BI Software Market Dynamics and Trends

Business Intelligence software is a large and rapidly evolving marketplace. This guide has focused on the shift that has been underway for a number of years as spending moves away from report-centric, IT-led deployments to discovery-centric purchases by business units. The emergence of data discovery and visualization tools that enable business units to solve specific business problems, as well as the emergence of cloud BI, have started to contest the position of the enterprise BI platform vendors—who are now fast followers of these trends. The major enterprise vendors like Cognos and SAP are releasing their own cloud and discovery products in response to this shift.

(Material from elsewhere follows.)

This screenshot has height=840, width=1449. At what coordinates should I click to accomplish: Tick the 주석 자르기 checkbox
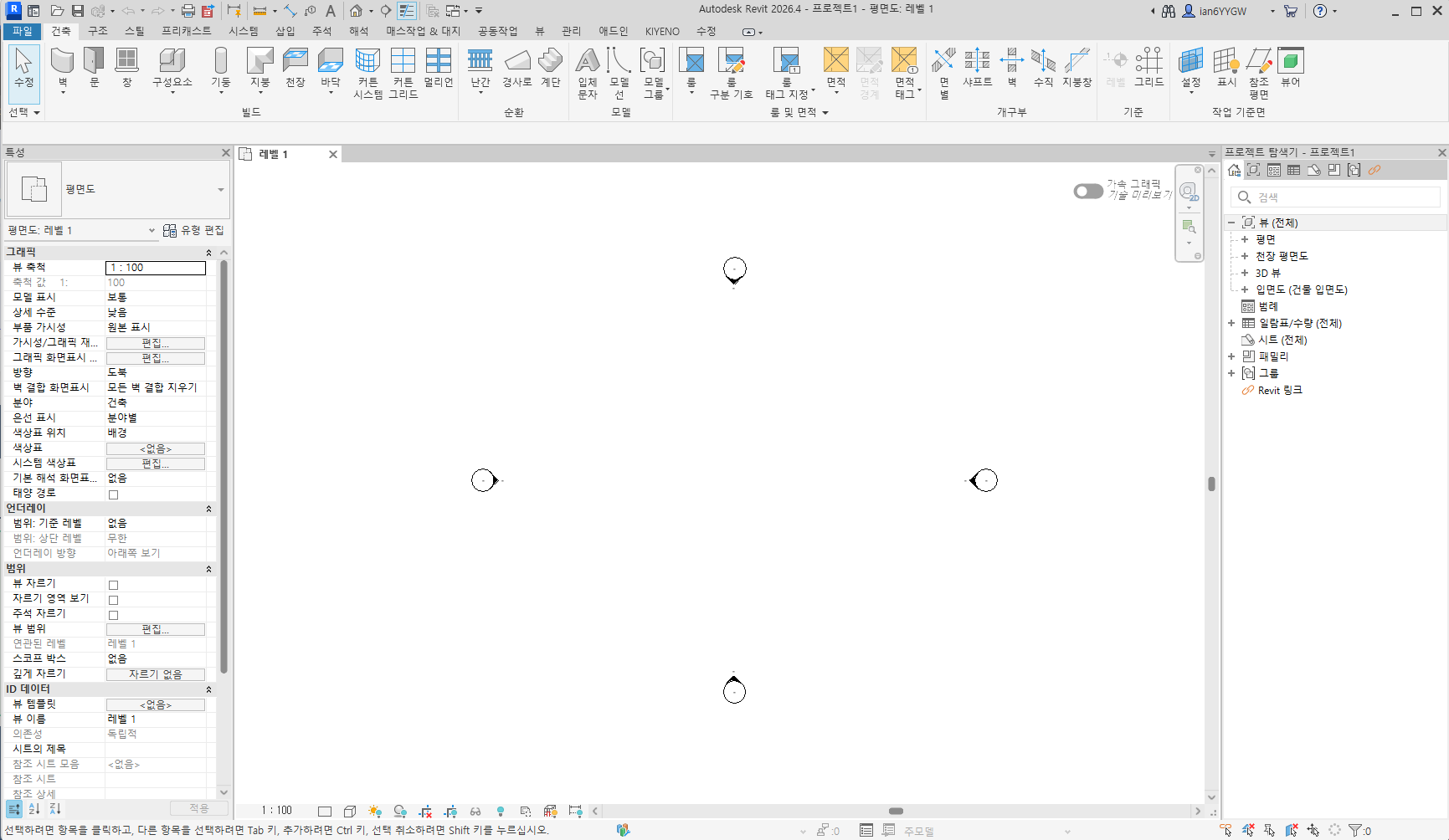114,615
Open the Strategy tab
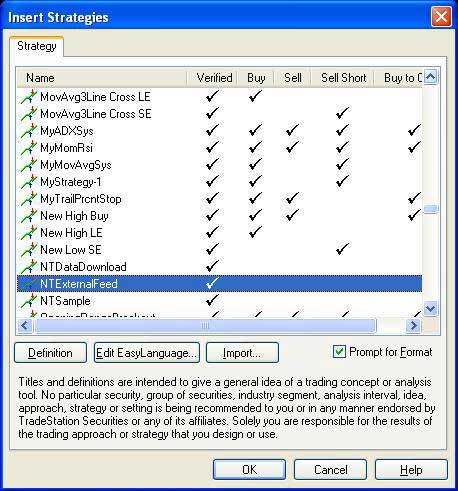 coord(37,46)

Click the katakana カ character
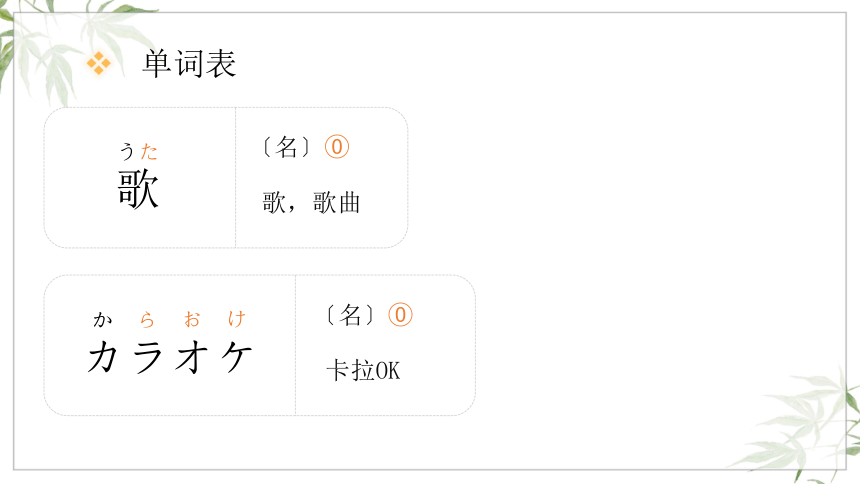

But just as important is the embryonic field of big data, which is poised to disrupt the BI market a great deal more in the coming years. Much of the excitement around big data has been futuristic and speculative, and there is no shortage of discussions about “the internet of things” and the massive proliferation of data as more and more physical devices are connected to the Internet. But it would be a mistake to dismiss this as hype. The open-source Hadoop database, designed for storing unstructured data, has already created a technology ecosystem around it, which has developed largely independently of the traditional vendors who are now rushing to integrate this technology. IDC predicts that the big data market will grow at 26.2% compound annual growth through 2018 to reach $41.52 billion.3

One of the most obvious indications of renewed interest in the BI arena is the sheer quantity of new entrants challenging the incumbents with newer, often more user-friendly technology, and also with the amount of capital being raised by these new entrants:

  • Domo, founded by the ex-CEO of Omniture, raised $125m in February of 2014.
  • New entrant ThoughtSpot raised $30m in a series B in June 2014. The product is not generally available yet.
  • New entrant Looker raised a $16m Series A round in August 2014.
  • Another newcomer, Tidemark, raised an additional $13m in August 2014.

The two big cloud vendors have also been raising money:

  • GoodData raised $25.7m in October 2014, bringing the total raised to $101.2m, with an eye toward a potential IPO in 2016.
  • Birst raised $38m in August 2013, bringing the total they have raised to $84m.

This is undoubtedly a very hot market in the midst of upheaval and change.